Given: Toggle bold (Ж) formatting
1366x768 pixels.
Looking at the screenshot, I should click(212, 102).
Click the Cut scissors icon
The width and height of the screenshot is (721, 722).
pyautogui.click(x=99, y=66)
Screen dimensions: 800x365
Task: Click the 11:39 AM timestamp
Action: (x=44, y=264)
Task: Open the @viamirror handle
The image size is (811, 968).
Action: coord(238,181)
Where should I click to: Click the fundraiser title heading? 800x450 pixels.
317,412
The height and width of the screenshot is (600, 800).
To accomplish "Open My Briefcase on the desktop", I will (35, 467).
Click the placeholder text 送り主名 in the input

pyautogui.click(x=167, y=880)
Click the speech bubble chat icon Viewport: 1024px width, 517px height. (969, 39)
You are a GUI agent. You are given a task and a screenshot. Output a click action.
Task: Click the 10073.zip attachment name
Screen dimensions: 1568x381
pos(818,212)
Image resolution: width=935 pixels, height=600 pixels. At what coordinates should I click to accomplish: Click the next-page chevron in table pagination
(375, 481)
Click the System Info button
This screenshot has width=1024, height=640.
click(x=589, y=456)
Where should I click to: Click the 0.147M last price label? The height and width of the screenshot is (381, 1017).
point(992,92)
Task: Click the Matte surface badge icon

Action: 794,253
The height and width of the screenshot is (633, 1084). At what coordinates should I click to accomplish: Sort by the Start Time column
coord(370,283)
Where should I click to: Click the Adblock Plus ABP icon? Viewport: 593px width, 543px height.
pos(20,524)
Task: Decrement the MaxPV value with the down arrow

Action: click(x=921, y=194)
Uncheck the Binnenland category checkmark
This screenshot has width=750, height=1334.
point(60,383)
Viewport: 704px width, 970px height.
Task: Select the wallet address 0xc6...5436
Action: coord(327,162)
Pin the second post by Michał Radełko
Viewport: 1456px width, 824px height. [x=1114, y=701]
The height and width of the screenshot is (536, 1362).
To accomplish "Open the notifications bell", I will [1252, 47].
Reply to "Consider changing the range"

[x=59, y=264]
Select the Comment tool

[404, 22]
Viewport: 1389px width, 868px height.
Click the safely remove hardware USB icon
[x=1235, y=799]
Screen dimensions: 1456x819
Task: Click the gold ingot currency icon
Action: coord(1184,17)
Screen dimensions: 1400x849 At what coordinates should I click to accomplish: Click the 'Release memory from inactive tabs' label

# EXERCISE
Give back, word for word, only the lines above from the line holding "Task: Open the @viamirror handle" to the line holding "The height and width of the screenshot is (600, 800).", both included.

# ANSWER TO THIS PROBLEM
Task: Open the @viamirror handle
The image size is (811, 968).
Action: coord(238,181)
Where should I click to: Click the fundraiser title heading? 800x450 pixels.
317,412
The height and width of the screenshot is (600, 800).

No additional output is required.